Various coating and printing procedures are known wherein the viscous coating medium is transferred from a container onto a roller, in which the roller is partly submerged in the viscous coating medium and also forms one wall of the container.
In order to regulate the amount of viscous coating medium, it is customary to utilize an adjustable doctor blade system against the roller surface. When using a smooth surface roller, the required film thickness is adjusted by the distance between the doctor blade and the roller surface, resulting in a regulated transfer of the coating medium thickness. But, when using an etched roller, the quantity of coating medium transferred is determined by the size and quantity of screened etchings on the roller surface. The doctor blade is brought into scraping contact with the roller surface to preserve the uniformity of coating medium as determined by the recesses formed by the etching on the roller.
The transfer of a viscous coating medium onto a medium conveyor is never complete whether a smooth or an etched roller is used. Experience has shown that a certain percentage of the viscous coating medium remains in the fine etching cells, and that after each new coating, a small build-up of the viscous coating medium results. This build-up of coating medium must be regularly cleaned out, which is a very time consuming operation.
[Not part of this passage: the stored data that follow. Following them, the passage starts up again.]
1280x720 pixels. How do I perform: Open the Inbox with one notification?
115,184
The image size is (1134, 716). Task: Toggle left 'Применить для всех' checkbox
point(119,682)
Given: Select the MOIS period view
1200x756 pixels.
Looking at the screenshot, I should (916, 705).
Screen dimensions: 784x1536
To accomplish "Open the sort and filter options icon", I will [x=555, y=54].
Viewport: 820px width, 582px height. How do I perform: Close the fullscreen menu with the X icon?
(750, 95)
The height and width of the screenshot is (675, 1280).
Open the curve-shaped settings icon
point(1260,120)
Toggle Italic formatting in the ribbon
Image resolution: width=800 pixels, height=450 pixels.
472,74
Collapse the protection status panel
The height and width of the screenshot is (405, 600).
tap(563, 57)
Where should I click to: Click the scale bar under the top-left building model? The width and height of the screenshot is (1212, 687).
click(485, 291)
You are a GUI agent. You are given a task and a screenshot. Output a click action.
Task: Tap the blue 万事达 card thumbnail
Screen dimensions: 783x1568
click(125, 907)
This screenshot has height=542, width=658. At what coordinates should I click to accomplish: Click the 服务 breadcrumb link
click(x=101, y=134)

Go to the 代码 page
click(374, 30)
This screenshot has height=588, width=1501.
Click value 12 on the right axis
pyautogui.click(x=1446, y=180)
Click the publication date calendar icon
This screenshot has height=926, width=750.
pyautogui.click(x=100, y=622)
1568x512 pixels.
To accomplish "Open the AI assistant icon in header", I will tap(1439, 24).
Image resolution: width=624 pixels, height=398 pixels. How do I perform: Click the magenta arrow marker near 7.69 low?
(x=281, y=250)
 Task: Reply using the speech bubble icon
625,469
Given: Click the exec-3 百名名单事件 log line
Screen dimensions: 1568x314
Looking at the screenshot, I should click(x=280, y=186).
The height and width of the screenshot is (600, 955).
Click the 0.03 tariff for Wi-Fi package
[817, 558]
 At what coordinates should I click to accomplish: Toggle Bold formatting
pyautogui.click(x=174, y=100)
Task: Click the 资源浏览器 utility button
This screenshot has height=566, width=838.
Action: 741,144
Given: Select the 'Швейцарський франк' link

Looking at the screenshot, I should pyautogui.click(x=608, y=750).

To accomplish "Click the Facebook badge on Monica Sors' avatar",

When the coating medium is an ink used in printing operations, the transfer of the coating medium has been performed by means of inking rollers, oscillating rollers and transfer rollers and, then, finally onto a printing form or plate. The more modern viscous coating media for direct or indirect letterset and planographic printing processes are manufactured with such fine distribution and transfer properties that the use of extra distributing rollers can be eliminated, thus simplifying the inking units considerably.